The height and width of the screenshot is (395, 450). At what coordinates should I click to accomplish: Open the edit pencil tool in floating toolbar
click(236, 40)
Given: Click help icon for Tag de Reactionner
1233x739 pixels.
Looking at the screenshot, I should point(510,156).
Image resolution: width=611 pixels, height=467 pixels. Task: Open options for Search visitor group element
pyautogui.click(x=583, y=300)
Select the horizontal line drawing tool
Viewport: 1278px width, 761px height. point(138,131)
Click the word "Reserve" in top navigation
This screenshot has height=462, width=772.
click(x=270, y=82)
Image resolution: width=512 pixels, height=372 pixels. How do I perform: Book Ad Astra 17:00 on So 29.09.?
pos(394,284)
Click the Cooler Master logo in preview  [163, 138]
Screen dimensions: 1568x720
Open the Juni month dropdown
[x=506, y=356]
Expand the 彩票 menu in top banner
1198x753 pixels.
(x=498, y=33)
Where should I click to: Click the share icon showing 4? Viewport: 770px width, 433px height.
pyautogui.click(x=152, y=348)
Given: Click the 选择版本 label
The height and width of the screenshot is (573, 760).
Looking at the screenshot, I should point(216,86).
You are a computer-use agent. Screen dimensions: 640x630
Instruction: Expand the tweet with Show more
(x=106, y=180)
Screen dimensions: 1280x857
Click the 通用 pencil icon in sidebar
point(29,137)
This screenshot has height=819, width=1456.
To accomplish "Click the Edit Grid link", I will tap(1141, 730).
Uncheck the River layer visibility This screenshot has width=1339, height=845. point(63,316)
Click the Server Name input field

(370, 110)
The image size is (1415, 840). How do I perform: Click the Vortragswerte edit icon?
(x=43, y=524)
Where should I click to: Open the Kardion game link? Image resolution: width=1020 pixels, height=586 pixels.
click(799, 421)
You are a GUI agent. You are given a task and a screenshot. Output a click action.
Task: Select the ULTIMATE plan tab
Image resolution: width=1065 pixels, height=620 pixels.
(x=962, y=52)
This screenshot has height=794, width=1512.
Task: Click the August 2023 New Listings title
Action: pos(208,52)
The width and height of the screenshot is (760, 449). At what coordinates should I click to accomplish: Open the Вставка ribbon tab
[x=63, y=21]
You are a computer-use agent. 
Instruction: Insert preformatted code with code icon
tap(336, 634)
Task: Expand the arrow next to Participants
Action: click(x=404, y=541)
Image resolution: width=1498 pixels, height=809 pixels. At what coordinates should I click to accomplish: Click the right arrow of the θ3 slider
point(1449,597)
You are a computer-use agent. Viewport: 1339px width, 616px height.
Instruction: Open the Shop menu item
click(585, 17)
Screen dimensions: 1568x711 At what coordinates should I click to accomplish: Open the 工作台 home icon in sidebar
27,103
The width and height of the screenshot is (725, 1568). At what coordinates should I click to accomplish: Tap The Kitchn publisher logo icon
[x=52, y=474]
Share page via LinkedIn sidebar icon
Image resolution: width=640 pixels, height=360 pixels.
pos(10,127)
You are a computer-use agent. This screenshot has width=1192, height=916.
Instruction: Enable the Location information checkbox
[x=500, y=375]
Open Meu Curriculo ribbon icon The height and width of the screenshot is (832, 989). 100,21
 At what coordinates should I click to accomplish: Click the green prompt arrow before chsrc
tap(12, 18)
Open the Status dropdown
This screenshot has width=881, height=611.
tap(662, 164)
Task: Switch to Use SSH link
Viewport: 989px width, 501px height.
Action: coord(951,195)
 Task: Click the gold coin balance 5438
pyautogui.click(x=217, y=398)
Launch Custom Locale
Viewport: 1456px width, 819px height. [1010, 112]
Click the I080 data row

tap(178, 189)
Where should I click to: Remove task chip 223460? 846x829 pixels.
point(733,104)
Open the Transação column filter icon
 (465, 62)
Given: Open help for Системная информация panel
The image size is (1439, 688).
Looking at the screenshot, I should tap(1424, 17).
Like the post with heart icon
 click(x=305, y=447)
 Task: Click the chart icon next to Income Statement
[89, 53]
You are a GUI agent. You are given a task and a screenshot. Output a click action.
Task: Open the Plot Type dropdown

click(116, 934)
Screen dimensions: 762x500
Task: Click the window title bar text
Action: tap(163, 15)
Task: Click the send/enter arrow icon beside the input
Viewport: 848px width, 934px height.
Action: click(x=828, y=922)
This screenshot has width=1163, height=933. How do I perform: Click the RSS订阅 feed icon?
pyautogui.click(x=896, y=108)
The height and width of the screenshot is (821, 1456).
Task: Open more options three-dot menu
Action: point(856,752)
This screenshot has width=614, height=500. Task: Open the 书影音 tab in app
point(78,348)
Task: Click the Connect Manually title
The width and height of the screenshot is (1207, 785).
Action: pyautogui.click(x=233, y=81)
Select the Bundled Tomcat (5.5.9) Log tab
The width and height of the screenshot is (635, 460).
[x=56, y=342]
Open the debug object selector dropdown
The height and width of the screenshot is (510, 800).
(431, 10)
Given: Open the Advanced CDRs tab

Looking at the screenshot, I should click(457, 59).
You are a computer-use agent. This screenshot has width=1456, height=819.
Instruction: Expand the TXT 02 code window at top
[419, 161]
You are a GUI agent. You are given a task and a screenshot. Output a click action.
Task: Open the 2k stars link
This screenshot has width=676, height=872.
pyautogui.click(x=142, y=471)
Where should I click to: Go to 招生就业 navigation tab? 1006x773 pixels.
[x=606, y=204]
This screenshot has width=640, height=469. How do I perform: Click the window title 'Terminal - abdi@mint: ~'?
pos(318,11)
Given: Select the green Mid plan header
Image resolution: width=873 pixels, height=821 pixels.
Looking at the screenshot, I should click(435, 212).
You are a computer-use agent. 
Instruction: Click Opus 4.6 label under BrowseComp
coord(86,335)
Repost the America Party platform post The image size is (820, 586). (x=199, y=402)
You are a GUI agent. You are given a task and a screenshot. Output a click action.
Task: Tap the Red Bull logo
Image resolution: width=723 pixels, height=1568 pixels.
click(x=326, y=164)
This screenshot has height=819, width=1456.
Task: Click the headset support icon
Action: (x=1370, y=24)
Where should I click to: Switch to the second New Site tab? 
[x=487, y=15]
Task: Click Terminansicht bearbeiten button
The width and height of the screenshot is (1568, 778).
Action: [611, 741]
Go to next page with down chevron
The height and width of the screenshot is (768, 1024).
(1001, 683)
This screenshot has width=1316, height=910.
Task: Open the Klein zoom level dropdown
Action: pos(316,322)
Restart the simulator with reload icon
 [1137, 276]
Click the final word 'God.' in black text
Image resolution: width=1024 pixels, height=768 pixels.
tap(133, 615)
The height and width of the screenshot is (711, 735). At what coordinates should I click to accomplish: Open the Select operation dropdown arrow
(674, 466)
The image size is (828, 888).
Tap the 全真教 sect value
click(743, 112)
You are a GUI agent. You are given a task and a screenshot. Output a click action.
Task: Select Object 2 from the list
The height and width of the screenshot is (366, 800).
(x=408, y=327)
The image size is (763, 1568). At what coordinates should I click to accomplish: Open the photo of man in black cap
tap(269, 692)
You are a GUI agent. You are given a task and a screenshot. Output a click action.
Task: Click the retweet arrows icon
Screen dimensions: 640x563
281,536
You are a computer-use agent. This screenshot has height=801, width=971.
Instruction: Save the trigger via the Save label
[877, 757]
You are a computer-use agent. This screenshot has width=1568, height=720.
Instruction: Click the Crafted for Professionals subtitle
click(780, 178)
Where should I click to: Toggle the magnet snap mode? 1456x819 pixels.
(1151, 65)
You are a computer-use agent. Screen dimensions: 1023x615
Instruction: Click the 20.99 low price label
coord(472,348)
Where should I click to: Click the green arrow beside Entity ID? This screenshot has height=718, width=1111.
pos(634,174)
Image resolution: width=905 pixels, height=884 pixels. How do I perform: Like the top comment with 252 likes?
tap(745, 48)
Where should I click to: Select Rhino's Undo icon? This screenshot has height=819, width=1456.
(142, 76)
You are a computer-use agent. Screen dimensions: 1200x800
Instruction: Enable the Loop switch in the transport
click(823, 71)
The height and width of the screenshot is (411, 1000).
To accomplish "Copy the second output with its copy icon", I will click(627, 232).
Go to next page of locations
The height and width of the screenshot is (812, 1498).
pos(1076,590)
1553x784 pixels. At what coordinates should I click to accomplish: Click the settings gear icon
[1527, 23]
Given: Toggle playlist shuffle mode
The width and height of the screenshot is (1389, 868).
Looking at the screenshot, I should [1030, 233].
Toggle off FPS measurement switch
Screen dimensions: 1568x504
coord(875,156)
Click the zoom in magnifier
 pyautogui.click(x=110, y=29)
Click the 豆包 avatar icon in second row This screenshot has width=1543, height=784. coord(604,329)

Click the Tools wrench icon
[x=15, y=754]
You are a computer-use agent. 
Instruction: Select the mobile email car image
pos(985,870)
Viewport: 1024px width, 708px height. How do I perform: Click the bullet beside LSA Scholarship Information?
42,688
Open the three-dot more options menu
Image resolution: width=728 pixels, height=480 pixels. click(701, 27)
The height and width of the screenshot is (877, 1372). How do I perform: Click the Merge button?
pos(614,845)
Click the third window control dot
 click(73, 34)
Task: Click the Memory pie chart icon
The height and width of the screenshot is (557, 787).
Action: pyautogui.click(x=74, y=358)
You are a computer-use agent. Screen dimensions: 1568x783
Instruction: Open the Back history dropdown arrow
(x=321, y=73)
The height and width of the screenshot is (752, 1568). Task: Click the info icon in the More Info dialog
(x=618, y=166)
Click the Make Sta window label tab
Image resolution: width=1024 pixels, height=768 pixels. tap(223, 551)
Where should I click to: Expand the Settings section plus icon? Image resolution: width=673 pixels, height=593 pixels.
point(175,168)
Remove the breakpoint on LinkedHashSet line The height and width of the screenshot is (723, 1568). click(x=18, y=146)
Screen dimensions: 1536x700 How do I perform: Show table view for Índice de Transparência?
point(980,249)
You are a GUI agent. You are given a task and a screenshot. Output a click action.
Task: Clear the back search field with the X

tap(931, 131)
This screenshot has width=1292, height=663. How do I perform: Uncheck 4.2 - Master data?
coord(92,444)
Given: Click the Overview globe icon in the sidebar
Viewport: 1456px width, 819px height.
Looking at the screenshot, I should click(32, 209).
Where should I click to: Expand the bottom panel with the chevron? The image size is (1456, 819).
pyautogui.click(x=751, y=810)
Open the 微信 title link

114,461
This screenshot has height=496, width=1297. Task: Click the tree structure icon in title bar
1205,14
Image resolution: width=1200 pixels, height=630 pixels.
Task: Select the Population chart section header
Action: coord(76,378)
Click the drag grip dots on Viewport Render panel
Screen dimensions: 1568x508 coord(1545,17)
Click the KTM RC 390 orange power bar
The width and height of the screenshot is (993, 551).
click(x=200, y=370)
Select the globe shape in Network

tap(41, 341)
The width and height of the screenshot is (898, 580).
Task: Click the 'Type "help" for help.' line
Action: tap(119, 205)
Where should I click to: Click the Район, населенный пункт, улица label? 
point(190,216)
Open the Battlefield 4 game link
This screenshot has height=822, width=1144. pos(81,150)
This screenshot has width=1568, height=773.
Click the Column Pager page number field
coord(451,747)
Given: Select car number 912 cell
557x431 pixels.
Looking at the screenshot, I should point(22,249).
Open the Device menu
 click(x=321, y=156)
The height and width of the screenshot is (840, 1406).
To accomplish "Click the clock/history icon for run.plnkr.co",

┄┄┄┄┄┄┄┄┄┄┄┄┄┄┄┄┄┄┄┄

■ **THE REQUEST**:
Which of the lines above contain the string "three", with case counting? Copy each of those lines in full.

■ **EXERCISE RESPONSE**:
Task: Open more options three-dot menu
Open the three-dot more options menu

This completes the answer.